One of the many weapons in the Government’s arsenal in the fight with Russia is the use of economic sanctions. Generally, these are commercial and financial penalties, targeting a sovereign state, group or individual. Today, the Government must use them to squeeze Putin, so that his friends and those who put him in power feel the pinch – enough to force them to take responsibility for Putin’s actions.
The reality of any sanctions’ regime is that they, to varying degrees, hurt and impact both sides of the equation. To use the example of business contracts, there are a number of businesses in the UK (including Teignbridge) that have either subsidiaries or interests in Russia or, at the very least, hold contracts with Russian companies. The limiting or suspension of these contracts clearly will have an impact on the businesses based here in the UK. Similarly, the unfortunate reality is that fuel prices are going to rise further and severely hit the cost of living. The sanctions are the correct thing to do, but they’re certainly not cost free.

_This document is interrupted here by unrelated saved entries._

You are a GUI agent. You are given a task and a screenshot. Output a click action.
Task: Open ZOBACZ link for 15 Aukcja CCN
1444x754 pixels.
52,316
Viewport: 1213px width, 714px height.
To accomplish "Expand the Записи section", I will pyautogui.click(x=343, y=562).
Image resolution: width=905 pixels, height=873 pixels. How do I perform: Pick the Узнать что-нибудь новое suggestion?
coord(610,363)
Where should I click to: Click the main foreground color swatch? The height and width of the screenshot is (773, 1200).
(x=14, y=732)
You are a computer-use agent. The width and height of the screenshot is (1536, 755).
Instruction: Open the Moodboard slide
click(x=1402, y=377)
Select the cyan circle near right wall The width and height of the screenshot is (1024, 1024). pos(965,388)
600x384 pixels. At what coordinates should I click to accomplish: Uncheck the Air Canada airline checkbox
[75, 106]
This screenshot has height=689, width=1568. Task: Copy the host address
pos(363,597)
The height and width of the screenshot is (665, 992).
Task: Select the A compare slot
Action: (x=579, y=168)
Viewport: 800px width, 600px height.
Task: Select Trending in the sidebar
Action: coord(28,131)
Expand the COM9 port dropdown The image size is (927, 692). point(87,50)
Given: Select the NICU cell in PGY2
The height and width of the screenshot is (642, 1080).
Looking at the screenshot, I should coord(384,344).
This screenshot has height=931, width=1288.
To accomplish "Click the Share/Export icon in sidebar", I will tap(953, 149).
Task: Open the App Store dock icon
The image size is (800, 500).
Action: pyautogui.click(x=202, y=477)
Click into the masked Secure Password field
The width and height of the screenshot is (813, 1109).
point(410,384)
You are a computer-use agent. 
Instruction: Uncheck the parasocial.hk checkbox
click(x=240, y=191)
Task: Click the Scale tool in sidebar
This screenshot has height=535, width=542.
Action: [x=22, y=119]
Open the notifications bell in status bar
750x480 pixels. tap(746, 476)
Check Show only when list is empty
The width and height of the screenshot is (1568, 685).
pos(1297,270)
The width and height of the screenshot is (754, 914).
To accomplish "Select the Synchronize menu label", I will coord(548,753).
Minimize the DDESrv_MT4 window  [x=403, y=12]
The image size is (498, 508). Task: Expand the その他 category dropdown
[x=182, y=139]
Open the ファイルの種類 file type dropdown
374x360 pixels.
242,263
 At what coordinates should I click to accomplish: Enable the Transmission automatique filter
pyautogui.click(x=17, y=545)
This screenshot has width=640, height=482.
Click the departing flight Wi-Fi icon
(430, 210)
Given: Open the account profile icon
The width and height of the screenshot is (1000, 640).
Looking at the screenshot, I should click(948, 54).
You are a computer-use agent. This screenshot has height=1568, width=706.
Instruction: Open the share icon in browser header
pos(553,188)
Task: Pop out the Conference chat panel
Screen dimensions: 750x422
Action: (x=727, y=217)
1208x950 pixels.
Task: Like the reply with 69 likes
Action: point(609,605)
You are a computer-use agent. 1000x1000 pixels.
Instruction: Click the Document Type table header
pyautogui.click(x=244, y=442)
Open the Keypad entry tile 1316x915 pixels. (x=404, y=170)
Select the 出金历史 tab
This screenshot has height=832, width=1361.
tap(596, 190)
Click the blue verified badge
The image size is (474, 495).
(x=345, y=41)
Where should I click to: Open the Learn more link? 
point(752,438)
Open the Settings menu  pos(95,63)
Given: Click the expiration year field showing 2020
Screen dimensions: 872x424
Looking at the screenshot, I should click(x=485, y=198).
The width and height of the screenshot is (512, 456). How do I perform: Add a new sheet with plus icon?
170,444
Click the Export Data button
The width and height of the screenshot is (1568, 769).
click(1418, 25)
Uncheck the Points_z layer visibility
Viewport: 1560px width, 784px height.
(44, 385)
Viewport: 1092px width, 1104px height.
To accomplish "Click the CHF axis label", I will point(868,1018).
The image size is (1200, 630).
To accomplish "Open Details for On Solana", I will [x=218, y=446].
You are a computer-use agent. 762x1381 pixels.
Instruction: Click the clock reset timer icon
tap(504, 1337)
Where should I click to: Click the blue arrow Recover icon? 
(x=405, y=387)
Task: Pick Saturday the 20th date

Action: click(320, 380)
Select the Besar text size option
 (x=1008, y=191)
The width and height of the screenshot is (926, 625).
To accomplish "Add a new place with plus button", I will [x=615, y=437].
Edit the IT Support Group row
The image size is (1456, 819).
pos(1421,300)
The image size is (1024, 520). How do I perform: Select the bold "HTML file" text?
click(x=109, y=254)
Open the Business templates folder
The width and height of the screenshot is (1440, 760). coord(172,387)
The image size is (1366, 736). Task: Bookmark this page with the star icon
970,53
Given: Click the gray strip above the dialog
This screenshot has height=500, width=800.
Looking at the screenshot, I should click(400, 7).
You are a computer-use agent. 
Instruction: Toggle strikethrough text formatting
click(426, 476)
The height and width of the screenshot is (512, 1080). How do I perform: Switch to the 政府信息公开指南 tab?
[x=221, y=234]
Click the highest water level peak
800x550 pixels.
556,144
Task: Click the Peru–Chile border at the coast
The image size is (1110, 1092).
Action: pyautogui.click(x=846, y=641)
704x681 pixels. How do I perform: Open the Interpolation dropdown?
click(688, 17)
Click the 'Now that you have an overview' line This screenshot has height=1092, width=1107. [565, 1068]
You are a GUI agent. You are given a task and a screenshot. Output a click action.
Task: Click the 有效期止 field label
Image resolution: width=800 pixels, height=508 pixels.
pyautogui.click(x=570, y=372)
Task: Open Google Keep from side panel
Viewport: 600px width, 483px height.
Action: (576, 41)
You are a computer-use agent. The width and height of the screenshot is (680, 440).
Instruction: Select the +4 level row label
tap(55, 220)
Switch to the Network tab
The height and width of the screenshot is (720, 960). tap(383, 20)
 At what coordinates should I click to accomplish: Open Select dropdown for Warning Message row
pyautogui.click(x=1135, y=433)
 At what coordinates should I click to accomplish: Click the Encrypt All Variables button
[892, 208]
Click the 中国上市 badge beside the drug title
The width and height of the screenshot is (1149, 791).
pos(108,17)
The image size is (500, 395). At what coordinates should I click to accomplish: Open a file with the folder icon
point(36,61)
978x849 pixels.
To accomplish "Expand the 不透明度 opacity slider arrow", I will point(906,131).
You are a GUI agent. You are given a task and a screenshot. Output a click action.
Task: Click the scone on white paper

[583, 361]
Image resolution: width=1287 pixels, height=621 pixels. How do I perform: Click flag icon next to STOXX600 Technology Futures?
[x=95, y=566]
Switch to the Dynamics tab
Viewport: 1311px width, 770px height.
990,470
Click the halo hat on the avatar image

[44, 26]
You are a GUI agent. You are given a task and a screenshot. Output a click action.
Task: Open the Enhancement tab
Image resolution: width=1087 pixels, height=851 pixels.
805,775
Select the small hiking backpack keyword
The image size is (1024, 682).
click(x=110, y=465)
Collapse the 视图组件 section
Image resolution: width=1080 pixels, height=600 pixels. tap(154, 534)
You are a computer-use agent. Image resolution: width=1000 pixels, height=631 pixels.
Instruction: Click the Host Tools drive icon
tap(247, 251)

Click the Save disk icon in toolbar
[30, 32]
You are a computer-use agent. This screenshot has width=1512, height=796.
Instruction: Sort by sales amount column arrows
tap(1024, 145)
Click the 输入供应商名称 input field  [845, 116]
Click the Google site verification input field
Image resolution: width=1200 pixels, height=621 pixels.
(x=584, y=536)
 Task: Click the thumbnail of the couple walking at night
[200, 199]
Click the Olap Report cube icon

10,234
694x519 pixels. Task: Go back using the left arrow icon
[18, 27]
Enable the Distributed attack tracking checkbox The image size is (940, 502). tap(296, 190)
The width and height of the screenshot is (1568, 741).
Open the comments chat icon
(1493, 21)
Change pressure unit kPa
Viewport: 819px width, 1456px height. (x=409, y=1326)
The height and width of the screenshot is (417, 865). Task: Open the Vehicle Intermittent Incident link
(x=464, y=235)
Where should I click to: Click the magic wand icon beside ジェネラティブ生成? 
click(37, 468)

These aren’t the first sanctions put in place by the Government on Russia either. Back in 2014 when Russia annexed Crimea, sanctions were imposed in a coordinated move by the EU and other Western allies such as Canada. These included freezing assets and travel bans. They also included an arms embargo and restrictions on other trade, such as exporting technology to Russia needed for oil exploration, and restrictions on lending money to certain Russian companies and banks. The third set of sanctions banned investment in, and trade with, Crimea.
Under those regulations, 183 individuals and 53 entities were subject to UK financial sanctions. Several other Russian individuals are also subject to sanctions under the UK’s Global Human Rights, Anti-Corruption, Chemical Weapons and Cyber sanctions regimes. Now we have gone even further. The Russia (Sanctions) (EU exit) (Amendment) Regulations 2022 were published on 10 February. These regulations amended previous legislation and identified sectors of “strategic significance” to the Russian Government, including the chemical, defence, energy, extractives, electronics, ICT and financial services sectors.
The UK has also imposed travel bans and frozen the assets of a range of individuals including Vladimir Putin, Sergey Lavrov (Russian Foreign Minister) and a number of oligarches such as Roman Abramovich, Oleg Deripaska, Gennady Timchenko, the Rotenberg brothers and others. Likewise, sanctions have been placed on a number of Russian businesses including banks, airlines and defence contractors. Further strategic sectors of the Russian economy and major Russian state-owned companies could be targeted in future tranches. More members of the Russian elite, and their families, could also be made subject to asset freezes and travel bans.
In terms of transport sanctions, powers to ban Russian aircraft from overflying or landing in the UK, and to detain aircraft, including those owned by oligarchs, were announced by the Government on 9 March this year and all UK ports have been asked not to provide access to any Russian flagged, registered, owned, controlled, chartered or operated vessels.
One measure the Government has been consistently supportive of is Russia’s exclusion from the SWIFT international payments system and the UK is working with allies to exclude Russia. As part of a wider set of measures on 26 February the UK, US, EU and Canada announced that selected Russian banks would be removed from the SWIFT system. Work is reportedly being undertaken to determine whether exempting certain banks from expulsion would limit the impact on European energy transactions with Russia.
This suite of measures is very much the right thing to do and it is vital Putin – and Russians who put him in power - see the consequences of his actions.